**WHAT YOU WILL DO:**
As you look over the data below, please find each line where the word "Toggle" appears, then copy it.

━━━ DATA EXCERPTS

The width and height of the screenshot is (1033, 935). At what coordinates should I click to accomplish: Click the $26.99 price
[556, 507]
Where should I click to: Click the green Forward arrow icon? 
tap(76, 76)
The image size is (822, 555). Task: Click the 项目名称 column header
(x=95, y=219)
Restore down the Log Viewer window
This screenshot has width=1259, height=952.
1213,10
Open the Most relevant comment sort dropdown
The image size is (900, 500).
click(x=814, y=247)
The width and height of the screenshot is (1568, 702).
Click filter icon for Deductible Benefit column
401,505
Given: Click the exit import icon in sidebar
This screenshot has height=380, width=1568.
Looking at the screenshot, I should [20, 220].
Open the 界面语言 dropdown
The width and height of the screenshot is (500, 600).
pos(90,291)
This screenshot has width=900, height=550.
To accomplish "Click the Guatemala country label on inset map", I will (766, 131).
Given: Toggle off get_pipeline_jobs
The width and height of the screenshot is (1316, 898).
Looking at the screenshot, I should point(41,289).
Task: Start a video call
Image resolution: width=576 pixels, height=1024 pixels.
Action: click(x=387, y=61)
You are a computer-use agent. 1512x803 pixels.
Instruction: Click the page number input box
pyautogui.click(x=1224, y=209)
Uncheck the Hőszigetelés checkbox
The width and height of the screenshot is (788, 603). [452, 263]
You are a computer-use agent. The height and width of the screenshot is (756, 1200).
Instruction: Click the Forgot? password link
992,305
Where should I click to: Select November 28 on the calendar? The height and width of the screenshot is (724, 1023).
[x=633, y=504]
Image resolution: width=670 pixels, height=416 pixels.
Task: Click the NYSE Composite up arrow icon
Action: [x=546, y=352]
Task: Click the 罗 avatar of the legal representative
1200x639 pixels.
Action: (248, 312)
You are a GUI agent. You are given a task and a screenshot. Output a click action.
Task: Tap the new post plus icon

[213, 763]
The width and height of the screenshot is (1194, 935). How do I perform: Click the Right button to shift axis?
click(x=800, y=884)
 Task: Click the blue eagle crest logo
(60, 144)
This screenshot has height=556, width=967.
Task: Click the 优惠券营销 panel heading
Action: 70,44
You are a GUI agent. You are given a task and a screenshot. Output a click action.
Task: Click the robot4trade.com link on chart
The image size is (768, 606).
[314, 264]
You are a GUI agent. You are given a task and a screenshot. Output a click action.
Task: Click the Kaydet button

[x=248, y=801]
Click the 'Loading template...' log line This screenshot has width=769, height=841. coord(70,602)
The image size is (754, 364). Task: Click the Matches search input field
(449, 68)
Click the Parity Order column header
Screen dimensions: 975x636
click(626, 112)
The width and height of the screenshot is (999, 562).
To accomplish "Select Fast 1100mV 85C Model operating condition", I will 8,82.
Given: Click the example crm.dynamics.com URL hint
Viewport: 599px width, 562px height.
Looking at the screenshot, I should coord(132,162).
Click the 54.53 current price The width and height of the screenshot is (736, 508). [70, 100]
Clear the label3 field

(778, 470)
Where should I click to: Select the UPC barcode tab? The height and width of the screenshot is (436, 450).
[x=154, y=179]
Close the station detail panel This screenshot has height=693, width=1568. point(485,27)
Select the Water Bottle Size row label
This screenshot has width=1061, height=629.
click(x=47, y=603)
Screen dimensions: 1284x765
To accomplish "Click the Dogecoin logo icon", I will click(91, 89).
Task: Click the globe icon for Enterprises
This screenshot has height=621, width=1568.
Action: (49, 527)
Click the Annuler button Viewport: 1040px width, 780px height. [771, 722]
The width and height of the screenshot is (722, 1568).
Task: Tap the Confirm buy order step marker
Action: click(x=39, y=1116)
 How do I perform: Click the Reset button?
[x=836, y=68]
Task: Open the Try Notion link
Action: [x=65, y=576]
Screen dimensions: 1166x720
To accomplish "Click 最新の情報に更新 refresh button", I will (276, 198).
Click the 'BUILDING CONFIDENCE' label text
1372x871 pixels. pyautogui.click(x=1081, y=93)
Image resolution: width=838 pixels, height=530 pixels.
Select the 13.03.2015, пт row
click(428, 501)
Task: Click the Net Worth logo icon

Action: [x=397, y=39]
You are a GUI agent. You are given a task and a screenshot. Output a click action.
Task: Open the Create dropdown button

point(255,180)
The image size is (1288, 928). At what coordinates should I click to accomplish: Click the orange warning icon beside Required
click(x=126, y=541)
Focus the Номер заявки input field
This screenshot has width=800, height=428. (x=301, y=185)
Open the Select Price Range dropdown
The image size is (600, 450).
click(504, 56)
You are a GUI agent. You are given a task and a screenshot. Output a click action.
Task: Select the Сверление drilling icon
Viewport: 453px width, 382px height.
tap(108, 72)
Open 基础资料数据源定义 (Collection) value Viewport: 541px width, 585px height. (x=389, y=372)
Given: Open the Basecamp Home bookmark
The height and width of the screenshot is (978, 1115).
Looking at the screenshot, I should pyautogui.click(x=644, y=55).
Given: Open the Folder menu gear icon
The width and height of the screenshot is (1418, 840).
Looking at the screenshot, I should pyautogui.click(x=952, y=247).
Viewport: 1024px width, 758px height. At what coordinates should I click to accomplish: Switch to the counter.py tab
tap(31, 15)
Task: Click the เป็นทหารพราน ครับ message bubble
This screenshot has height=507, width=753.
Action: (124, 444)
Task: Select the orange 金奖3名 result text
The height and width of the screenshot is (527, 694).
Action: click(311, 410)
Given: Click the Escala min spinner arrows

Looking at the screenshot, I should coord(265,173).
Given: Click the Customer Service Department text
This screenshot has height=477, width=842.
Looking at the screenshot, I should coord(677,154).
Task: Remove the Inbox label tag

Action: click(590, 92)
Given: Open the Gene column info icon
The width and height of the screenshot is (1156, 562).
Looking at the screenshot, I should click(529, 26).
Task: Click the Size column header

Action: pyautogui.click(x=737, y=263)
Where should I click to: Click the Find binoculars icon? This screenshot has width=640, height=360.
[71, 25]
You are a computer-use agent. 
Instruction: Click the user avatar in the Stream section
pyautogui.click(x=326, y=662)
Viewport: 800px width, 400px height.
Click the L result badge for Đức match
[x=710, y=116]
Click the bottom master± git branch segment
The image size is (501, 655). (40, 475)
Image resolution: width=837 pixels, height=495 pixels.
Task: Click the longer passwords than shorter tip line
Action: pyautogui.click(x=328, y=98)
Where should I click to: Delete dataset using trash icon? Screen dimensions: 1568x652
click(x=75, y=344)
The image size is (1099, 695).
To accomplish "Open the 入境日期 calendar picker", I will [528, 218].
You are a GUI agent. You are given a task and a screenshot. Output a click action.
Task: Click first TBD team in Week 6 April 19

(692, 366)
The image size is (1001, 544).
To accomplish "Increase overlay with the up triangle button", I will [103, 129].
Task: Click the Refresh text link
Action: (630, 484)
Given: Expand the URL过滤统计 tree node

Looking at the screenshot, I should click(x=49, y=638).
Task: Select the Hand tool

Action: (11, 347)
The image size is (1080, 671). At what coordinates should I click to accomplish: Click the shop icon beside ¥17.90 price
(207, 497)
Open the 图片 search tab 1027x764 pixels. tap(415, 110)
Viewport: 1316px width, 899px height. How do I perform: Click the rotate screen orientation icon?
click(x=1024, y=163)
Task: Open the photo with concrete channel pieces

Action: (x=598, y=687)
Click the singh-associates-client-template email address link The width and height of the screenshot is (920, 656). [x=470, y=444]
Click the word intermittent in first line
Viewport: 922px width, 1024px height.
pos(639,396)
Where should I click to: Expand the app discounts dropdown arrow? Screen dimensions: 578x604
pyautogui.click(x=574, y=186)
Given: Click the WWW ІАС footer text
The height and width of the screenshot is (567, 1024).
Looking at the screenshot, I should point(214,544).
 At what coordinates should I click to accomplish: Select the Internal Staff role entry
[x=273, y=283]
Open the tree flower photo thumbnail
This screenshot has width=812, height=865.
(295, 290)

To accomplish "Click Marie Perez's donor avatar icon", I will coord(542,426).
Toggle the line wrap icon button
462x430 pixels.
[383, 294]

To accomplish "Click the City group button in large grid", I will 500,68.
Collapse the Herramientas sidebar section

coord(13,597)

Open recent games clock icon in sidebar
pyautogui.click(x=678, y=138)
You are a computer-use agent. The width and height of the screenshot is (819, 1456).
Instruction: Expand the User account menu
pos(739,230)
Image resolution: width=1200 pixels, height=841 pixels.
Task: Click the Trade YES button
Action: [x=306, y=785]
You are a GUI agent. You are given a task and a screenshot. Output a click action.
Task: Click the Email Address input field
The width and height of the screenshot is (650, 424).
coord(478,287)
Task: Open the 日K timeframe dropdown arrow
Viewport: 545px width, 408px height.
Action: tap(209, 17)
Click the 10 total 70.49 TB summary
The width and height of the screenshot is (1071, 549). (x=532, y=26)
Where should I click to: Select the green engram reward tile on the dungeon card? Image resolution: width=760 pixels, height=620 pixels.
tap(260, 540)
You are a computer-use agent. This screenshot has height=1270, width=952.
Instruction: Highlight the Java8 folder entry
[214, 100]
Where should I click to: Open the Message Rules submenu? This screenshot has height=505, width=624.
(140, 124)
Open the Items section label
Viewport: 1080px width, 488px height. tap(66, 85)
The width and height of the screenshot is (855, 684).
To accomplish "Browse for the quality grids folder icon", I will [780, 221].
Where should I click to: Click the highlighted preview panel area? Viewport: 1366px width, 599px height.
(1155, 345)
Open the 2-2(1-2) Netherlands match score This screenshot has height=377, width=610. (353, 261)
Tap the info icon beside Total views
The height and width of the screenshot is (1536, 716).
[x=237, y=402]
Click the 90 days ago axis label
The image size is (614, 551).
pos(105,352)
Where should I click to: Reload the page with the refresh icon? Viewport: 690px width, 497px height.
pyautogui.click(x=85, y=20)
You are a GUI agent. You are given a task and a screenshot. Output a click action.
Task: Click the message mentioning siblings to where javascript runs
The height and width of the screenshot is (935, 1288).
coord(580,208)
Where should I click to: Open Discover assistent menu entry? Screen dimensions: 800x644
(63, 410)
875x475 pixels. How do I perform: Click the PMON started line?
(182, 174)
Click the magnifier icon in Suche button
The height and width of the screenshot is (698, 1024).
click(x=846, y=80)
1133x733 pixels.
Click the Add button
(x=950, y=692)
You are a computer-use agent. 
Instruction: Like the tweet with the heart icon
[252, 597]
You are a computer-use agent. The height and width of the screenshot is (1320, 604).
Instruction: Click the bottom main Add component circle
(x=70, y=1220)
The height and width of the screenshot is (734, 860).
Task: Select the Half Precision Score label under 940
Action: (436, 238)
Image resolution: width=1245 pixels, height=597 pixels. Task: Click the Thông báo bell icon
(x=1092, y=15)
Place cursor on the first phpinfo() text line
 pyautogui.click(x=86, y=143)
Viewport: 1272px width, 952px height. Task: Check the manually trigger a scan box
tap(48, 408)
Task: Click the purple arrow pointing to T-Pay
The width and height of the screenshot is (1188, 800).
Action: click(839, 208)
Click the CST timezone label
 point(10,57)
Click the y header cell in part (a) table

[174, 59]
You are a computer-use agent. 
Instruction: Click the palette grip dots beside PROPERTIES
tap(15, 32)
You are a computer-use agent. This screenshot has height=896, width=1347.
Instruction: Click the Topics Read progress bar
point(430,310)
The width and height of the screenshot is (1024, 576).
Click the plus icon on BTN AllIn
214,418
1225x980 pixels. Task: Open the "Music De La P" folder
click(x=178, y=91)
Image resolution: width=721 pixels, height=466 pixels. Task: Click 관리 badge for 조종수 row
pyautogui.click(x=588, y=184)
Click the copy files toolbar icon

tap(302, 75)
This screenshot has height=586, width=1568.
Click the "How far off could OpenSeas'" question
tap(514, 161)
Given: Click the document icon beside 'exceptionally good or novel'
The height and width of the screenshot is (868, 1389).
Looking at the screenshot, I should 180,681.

━━━━━━

**SOLUTION FOR THIS EXERCISE:**
Given: Toggle off get_pipeline_jobs
Toggle the line wrap icon button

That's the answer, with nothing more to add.